━━━━━ RECORDS FOR THE TASK ━━━━━
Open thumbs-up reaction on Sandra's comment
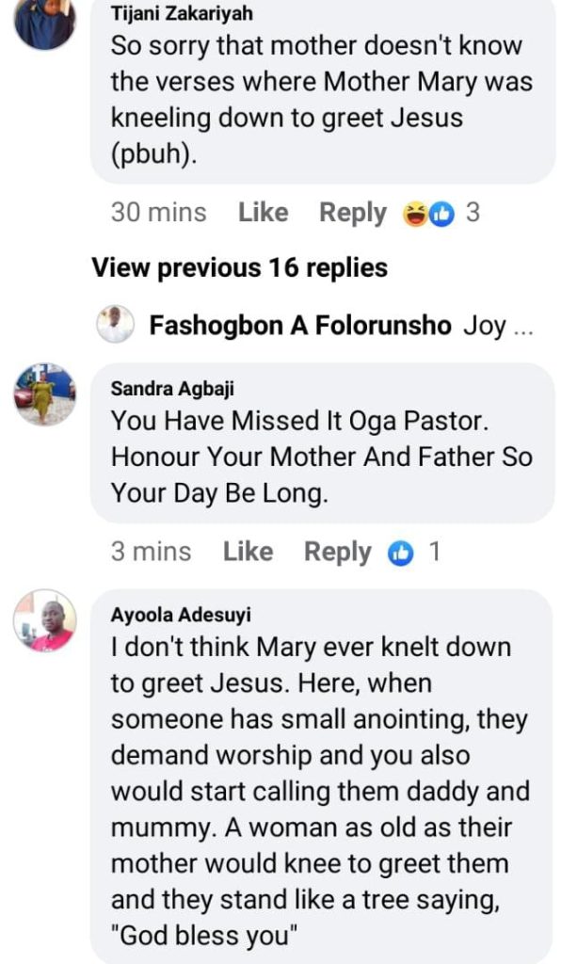The height and width of the screenshot is (964, 577). (401, 553)
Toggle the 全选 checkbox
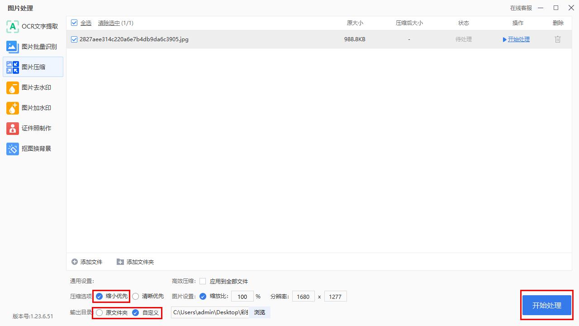This screenshot has height=326, width=579. [74, 23]
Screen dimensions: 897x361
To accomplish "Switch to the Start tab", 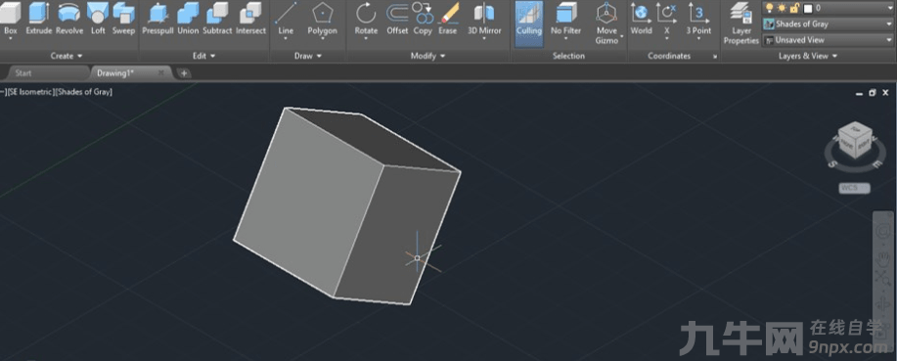I will [x=23, y=73].
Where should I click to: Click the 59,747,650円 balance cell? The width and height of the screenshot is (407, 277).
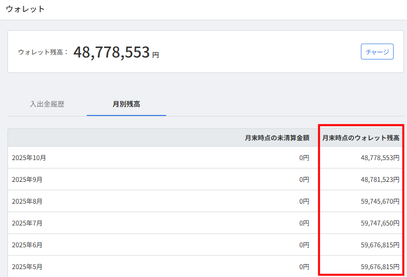point(380,223)
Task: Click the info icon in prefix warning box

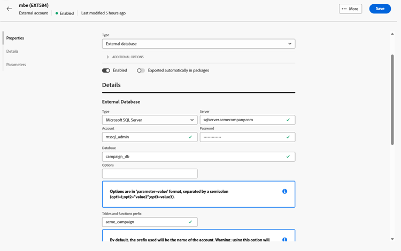Action: (x=284, y=239)
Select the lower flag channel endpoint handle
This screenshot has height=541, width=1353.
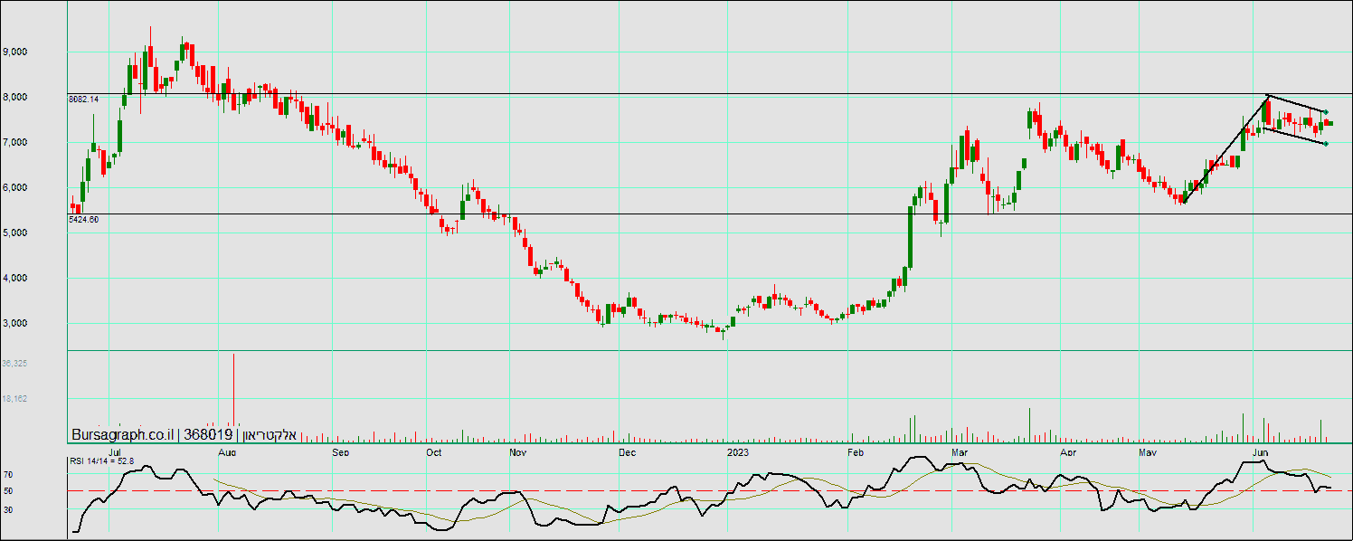[1326, 144]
━━━━━
→ **WHAT IS EXPECTED**: Above are the records. Copy exactly, and only, the lines from the line containing "Where should I" through the last one, omitting any pictures.

→ **RESULT FOR THIS EXERCISE**:
Where should I click to: Click the 59,747,650円 balance cell? The width and height of the screenshot is (407, 277).
point(380,223)
Task: Click the info icon in prefix warning box

Action: (x=284, y=239)
Select the lower flag channel endpoint handle
This screenshot has height=541, width=1353.
[1326, 144]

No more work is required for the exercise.